How's that one group? So Ghandi and Yao Ming are both Asian?
Really?
At that point, what's the point of doing any grouping whatsoever? Might as well just call all of them "people".
Or am I supposed to be color blind and not notice? We have a black guy on our dodgeball team, but he never shows. Maybe he doesn't like us because we're white. Are we unconsciously making him feel uncomfortable because he's black... or is it more because he's just slowfooted? Perhaps it's the latter. Are we allowed to be biased against the slow footed?
He was born that way probably--slow footed, I mean.
I don’t know if he was born black. That might have been a lifestyle choice. I didn’t want to pry.
We don't have any Asians. They're not white, either, I guess—even though I’m darker than just about all of them.
I was always confused how they got counted as a "minority" anyway. I mean, sure, there’s less of them around, but there are less of everyone when compared to some other group, if you think about it—except “people”. There’s never more people than in the “people” group.
There's a program for getting finance students from minority groups into banks and they included Asians. Given all the cultural stereotypes that exist in the world, does the Asian guy who went to NYU Stern need an extra boost over the Italian from Bensonhurst? Who’s more likely to convince Goldman Sachs they'd be the harder working quantitative investment banking analyst? Hey, I don't mean to offend anyone or perpetuate any stereotypes further, I'm just saying...

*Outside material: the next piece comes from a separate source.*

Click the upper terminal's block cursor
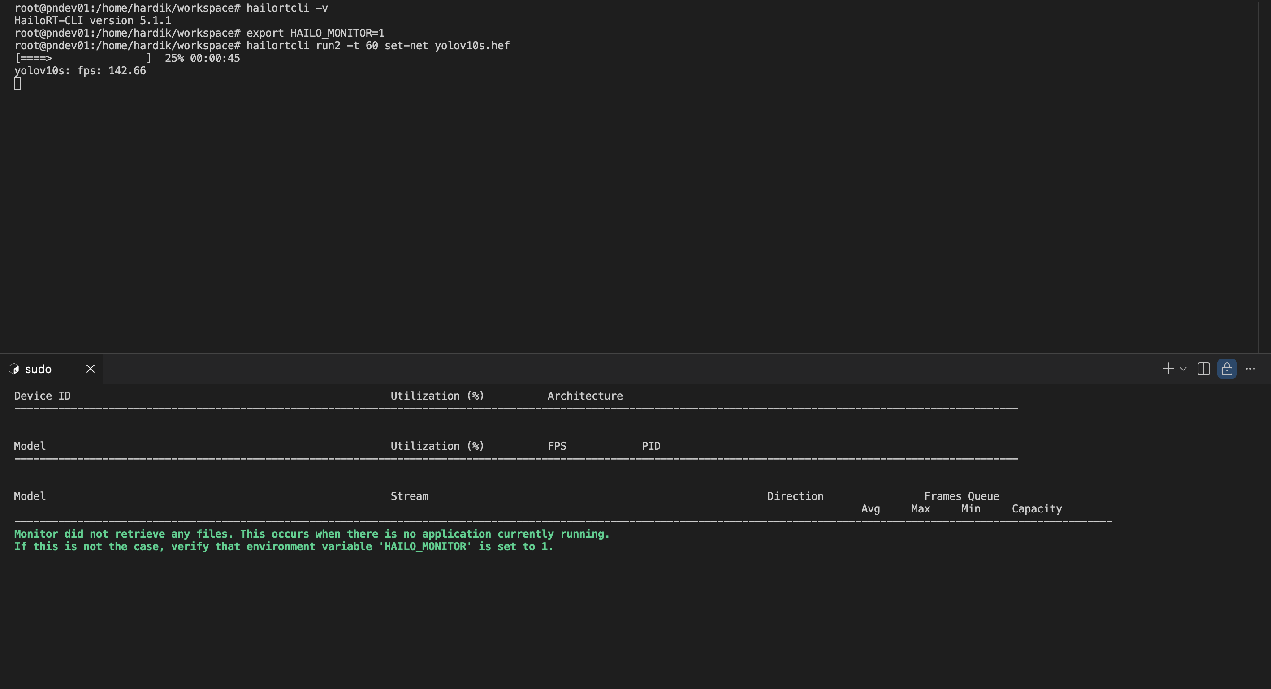 tap(17, 84)
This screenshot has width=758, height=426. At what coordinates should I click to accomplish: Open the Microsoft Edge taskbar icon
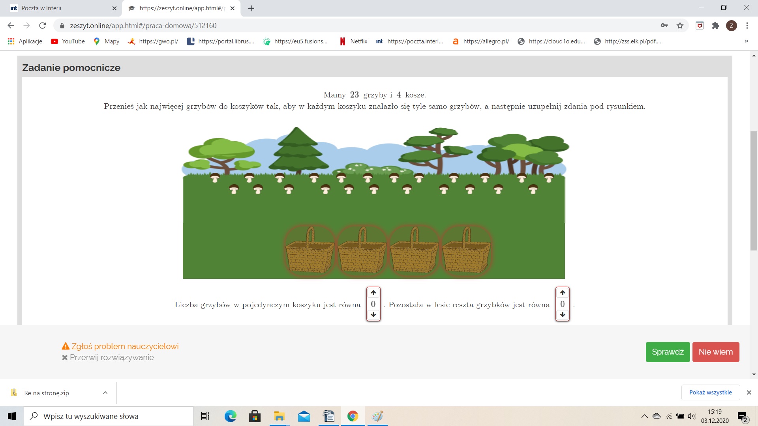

Besides, is "hardworking and really smart" the worst stereotype to have in the world? I don't think that's so bad.
I'll trade you the "privileged and lazy" white American stereotype for smart and hardworking any day.
I've never dated an Asian or Black girl either..not for lack of trying, though. Perhaps bald white guys don't have cross cultural curb appeal. I don't know. I tried really hard to date this Asian girl that looked like Tia Carrere in high school, but her parents wouldn't allow her to date.
Well, that was what she told me anyway. I guess sometimes cultural stereotypes are sometimes convenient date excuses as well.
Asian women sometimes get offended if one of the reasons that you want to date them is the fact that they’re Asian—no Asian fetishes, please! Well, what if you actually like their culture and happen to find their look attractive? Is that bad? Some people love tall blondes, but you’ll never hear a Swede say, “No Scandinavian fetishes!”
No Italian fetishes, please! I’m not interested in any girl that wants me because of my darker complexion, fuzziness, ability to cook, or thickheadedness. Hmm… what’s left, then?
Barack Obama's impending presidency has caused a lot of white people...and frankly a lot of people in general to think about the nature of race in this country.
Frankly, us dumb white guys are a little confused about what we're supposed to be thinking about it.
We don't want to offend anyone, get sued, or get our asses kicked...so just tell us what're supposed to think and do.
Are we supposed to acknowledge the fact that he's Black (or partly) and celebrate the breaking of historical barriers? Or, are we in a new era where we're past all that grouping and we are, in fact, all just people?
Like I said...I don't care either way. I just don't want to get in trouble or lose my radio advertisers.
Dap of Hope
That’s just cool…
When asked for a comment on the fist bump, 71 year old John McCain said, “I don’t condone domestic violence… and when did we start allowing women to expoxe their arms in public?”